ACTIVITY LIST:
(A) Reproduce the passage of the SOMA Awards article from "A few minutes" to "to be done.", word for word.
(B) Write the next part of the SOMA Awards article, picking up after its final sentence.

PAGE TEXT:
┄┄┄┄┄┄
GHAFLA EXPLORES: The SOMA Awards Were Full Of Hot But Freezing Women And Egoistic Men Who Gave The Longest Speeches Ever …..In Summary, Here’s What Went Down
I attended the SOMA Awards held at the Safaricom Indoor Arena on Saturday Night. I was a nominee but I didn’t win. Sad right? Not really. Who cares? Even Rick Ross is a great rich rapper and he has never won sh****t. haha. But that’s just me being a bitter loser. I really wish I had won but there’s always next time.
The SOMA Awards a magnificently louche affair. Because it’s not televised the A-list crowd can all get wrecked, behave very badly and abuse each other in speeches. Chipukeezy for instance decided to distribute his shade to Muthama, Uhuru and Waiguru. Personally there are people I can’t joke about. I love my balls too much.
Unlike the torrent of nauseating, back-slapping award shows where famous humans queue up to pay unctuous tribute to themselves,, SOMA Awards is the one occasion where real people are saluted for outstanding achievements in social media.
Before the ceremony began, I met Jemo Ule Msee a funny, feisty, confident and highly intelligent comedian who has grown to be one of Kenya’s YouTube stars. He was glad to reveal all his future plans and I couldn’t help but laud the guy for his ambition. To him, it’s only a matter of time before he starts getting suffocated with groupies.
A few minutes later, I immersed myself in the red carpet photoshoot session where I almost got blinded by the camera lights. The frenzy was too much so I stepped out and bumped into Xtiandela. The last time we met was at the Social Media Africa awards in Lagos. Despite the fact that we are cool, he couldn’t help but smirk after seeing my fellow Ghafla colleagues. That’s understandable because we’ve published so many bad stories about him. Our company has spent plenty of blogspace branding him a cowardly weasel and berating him ever since he conspired to defraud Bidco.. Our barbaric thirst for scandal and mayhem knows no limits. Unfortunately, that’s just how things have to be done.
┄┄┄┄┄┄
DATA EXCERPT:
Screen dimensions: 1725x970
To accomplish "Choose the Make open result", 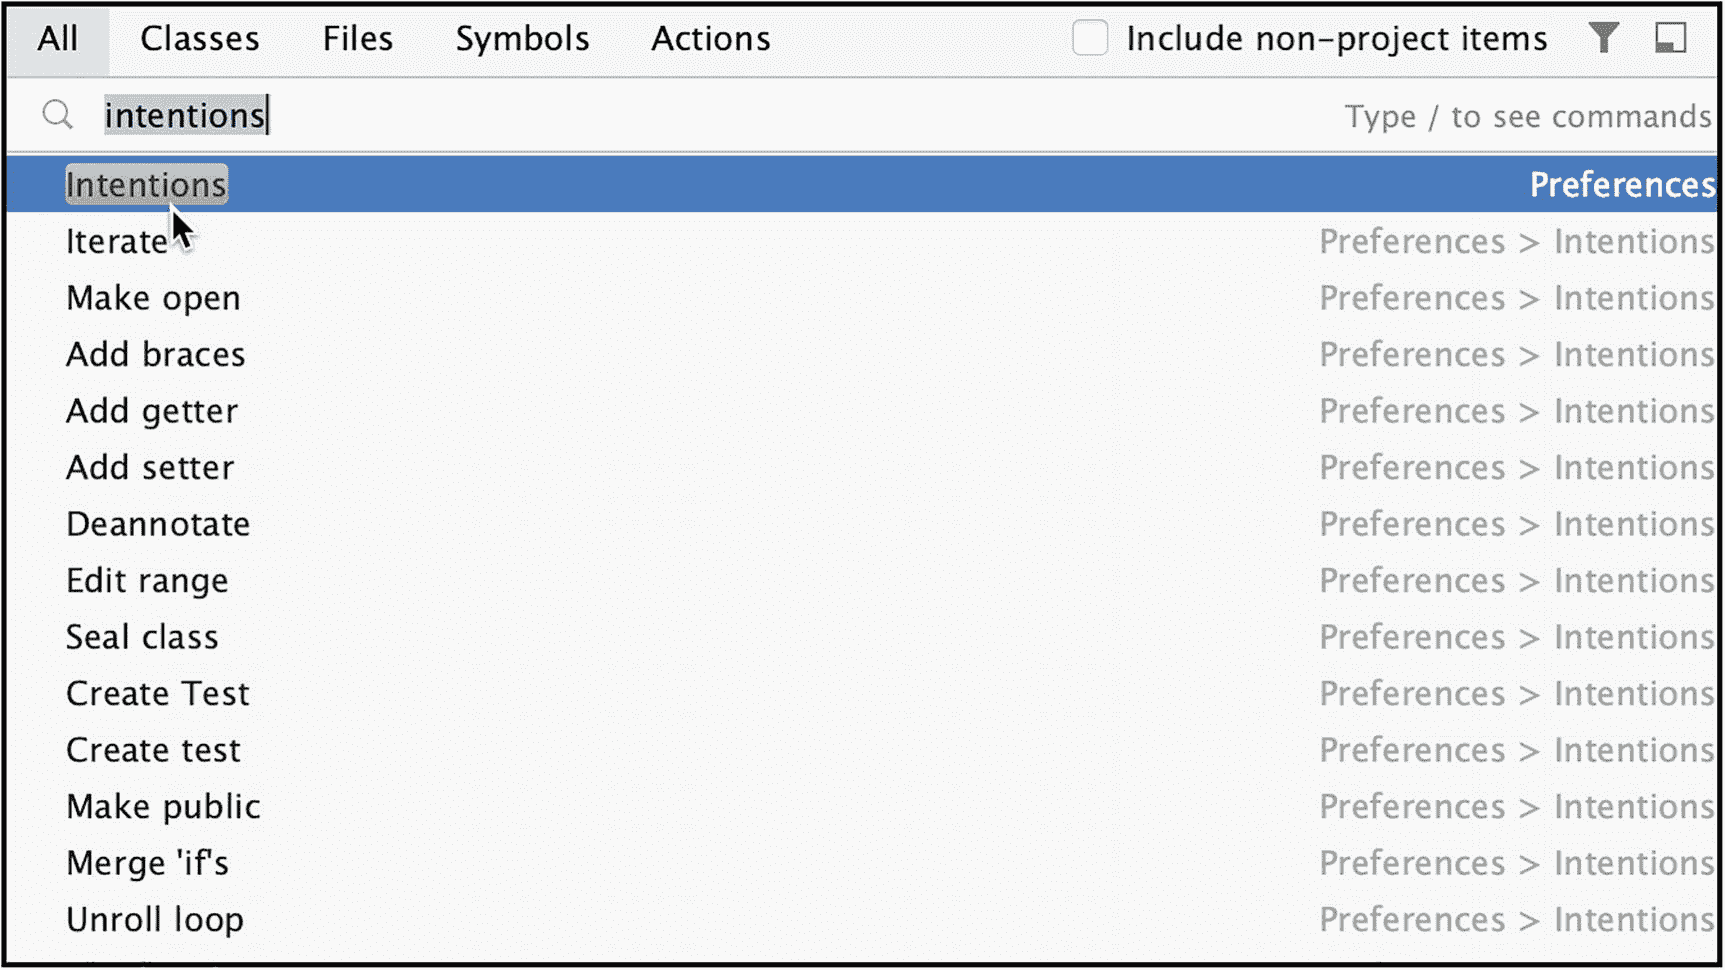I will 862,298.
┄┄┄┄┄┄
ANSWER SECTION:
(A)
A few minutes later, I immersed myself in the red carpet photoshoot session where I almost got blinded by the camera lights. The frenzy was too much so I stepped out and bumped into Xtiandela. The last time we met was at the Social Media Africa awards in Lagos. Despite the fact that we are cool, he couldn’t help but smirk after seeing my fellow Ghafla colleagues. That’s understandable because we’ve published so many bad stories about him. Our company has spent plenty of blogspace branding him a cowardly weasel and berating him ever since he conspired to defraud Bidco.. Our barbaric thirst for scandal and mayhem knows no limits. Unfortunately, that’s just how things have to be done.

(B)
Next was a girl called Njeri, a feminist accountant in one of the media houses and hater of my work. I chips fungad her once last year and never called her again. That’s where the whole beef came from. My mistake was extending my hand to greet her. She lost control of both her brain cells and world famous breasts, which constantly threatened to burst out during her chaotic five minute conversation with me. I’ve never had a girl insult me so much in such a short span of time. Luckily, she has a really low voice so no one else heard her obscenities. Even I couldn’t hear what she was saying sometimes.
It wasn’t long before the ceremony started. The rule was to keep all speeches short, something the first guy on the stage promptly ignored. His name was Mr, Nzioka and he kicked off with a rambling anecdote about his government job. He left after realizing how disinterested the audience was in whatever he was saying.
Unfortunately, Ababu Namwamba didn’t get the ‘short speech’ memo either. He unleashed such a complicated Luther-ish speech you could think the elections were happening the next day.
Babu Owino stole the show. I had already left the arena to chill outside and hit on some girl when he was presented with his ‘Most Social Student Leader award but I heard thatas a show of might, he took his time on the stage. You can never really gag a politician. He exited the building with his entourage and sped off with in his three car convoy while I was outside listening to Jalango’s stories.I must say the guy knows how to show off.
All in all it was a great event. I just wish the organizers would give winners money or presents in future, Honestly, man cannot live on trophy alone.